** Job A **
In the baseball game recap, what record do the Royals end the day with?
** Job B **
From the baseball game recap, extract the stretch from "From there, it" through "baseball for you.".

In hindsight, the eighth inning run the Twins scored against Nick Anderson and some poor Royals defense was huge. With two outs, Royals reliever Anderson coaxed a pair of softly hit tweener pop ups in the shallow outfield. But the Royals misplayed both; Witt didn’t make the catch because Adam Frazier didn’t heed his “I got it” call and nearly collided with the star. Later, MJ Melendez didn’t make a good break and had to sprint to make a sliding play which he couldn’t hold onto. That made it 6-1, Twins.
But lo and behold, the Royals clawed their way back. With one out, Salvy singled off Cole Sands. And with two outs, Frazier and Hunter Renfroe hit back-to-back hits, knocking out Sands and in place of the Twins closer, Jhoan Duran.
From there, it was Royals Devil Magic all the way. With a slumping Melendez back against the wall with two strikes, Duran hit him with a pitch. Blanco then hit a single with an exit velocity of barely 72 MPH to score Frazier. It loaded the bases. It was wild.
Then Garcia hit a ground ball with an exit velo of a whole 55 MPH for the Royals’ second consecutive infield single. Will Castro launched a throw over Alex Kirilloff’s head. Renfroe and Melendez scored. It was great.
Had the Royals not allowed a needless run to happen in the eighth, they would have tied the game there. Alas, they did, and they did not. Witt then grounded out to end the game. All told, Duran did exactly what he was supposed to—he got three instances of extremely weak ground ball contact. Some shenanigans happened, but that’s baseball for you.
The Royals end today at 34-21. If it feels like they haven’t won a game in Minnesota in forever, you would be correct; they’ve have now lost 15 of their last 18 games at Target Field. Tomorrow, though, they’ll get another chance.

** Data supplied **
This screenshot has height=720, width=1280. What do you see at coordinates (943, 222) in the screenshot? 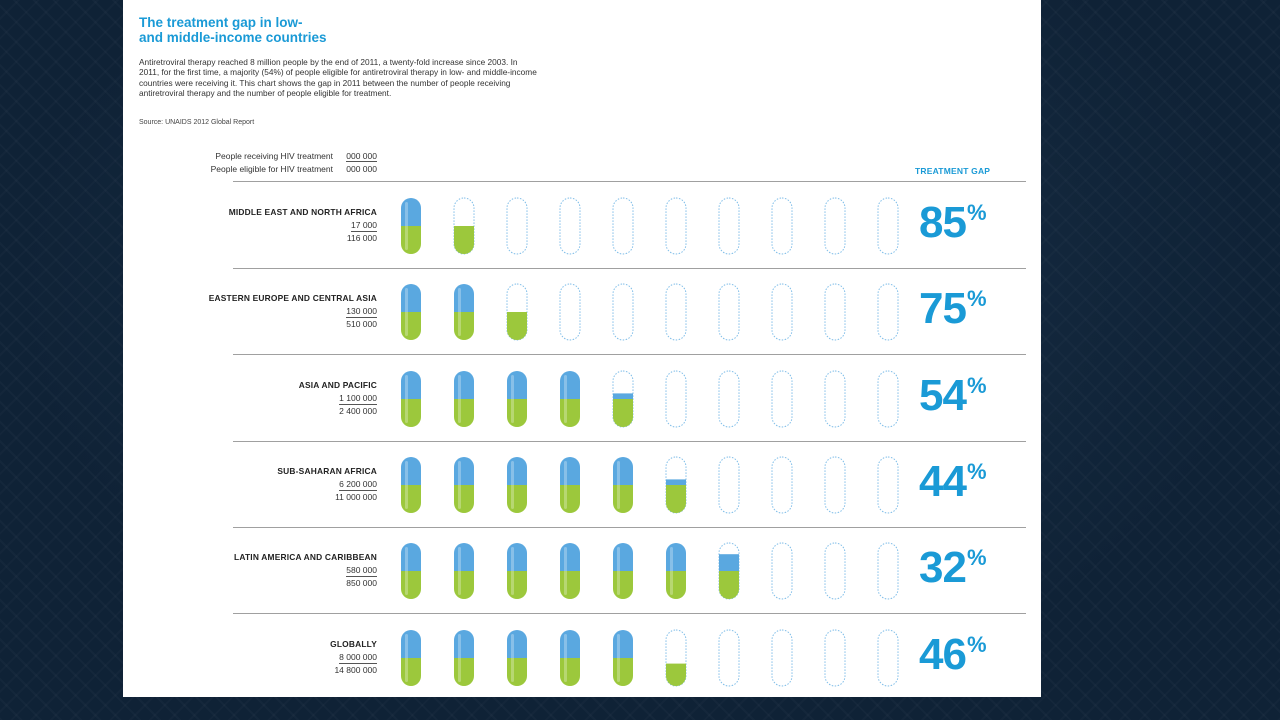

* * *

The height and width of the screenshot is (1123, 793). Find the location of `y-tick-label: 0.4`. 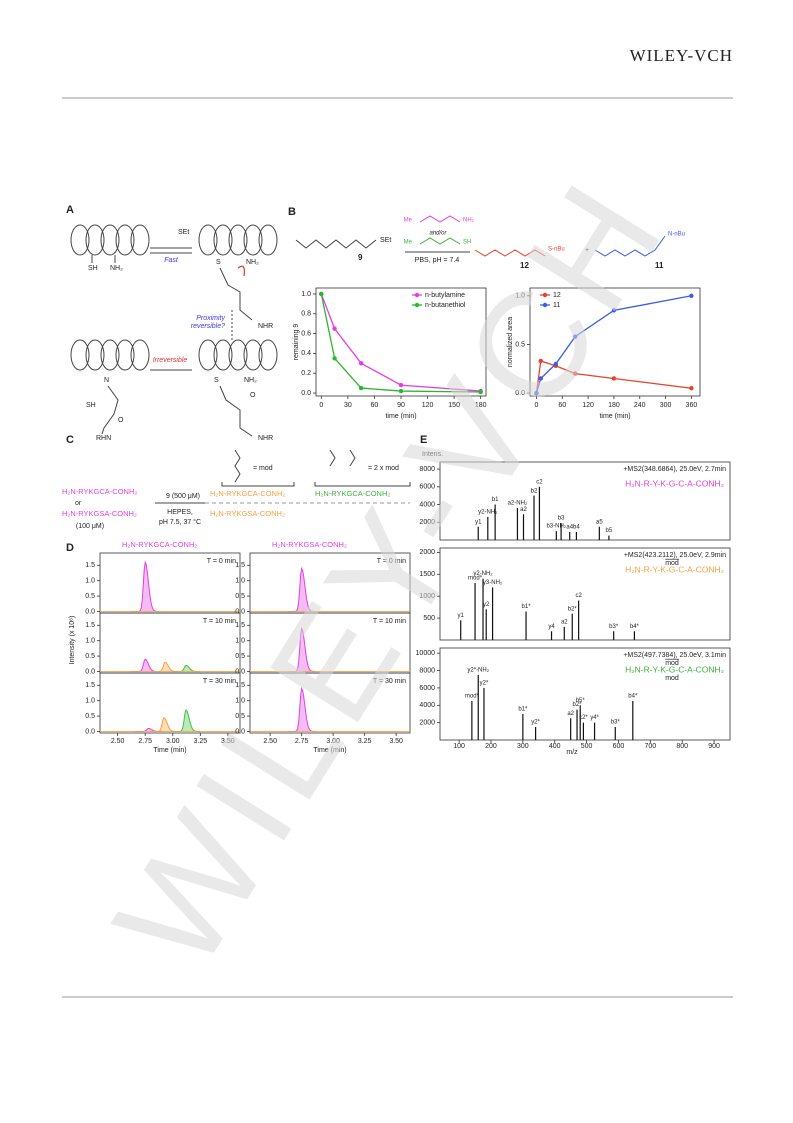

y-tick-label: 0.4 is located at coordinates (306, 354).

** Output A **
34-21

** Output B **
From there, it was Royals Devil Magic all the way. With a slumping Melendez back against the wall with two strikes, Duran hit him with a pitch. Blanco then hit a single with an exit velocity of barely 72 MPH to score Frazier. It loaded the bases. It was wild.
Then Garcia hit a ground ball with an exit velo of a whole 55 MPH for the Royals’ second consecutive infield single. Will Castro launched a throw over Alex Kirilloff’s head. Renfroe and Melendez scored. It was great.
Had the Royals not allowed a needless run to happen in the eighth, they would have tied the game there. Alas, they did, and they did not. Witt then grounded out to end the game. All told, Duran did exactly what he was supposed to—he got three instances of extremely weak ground ball contact. Some shenanigans happened, but that’s baseball for you.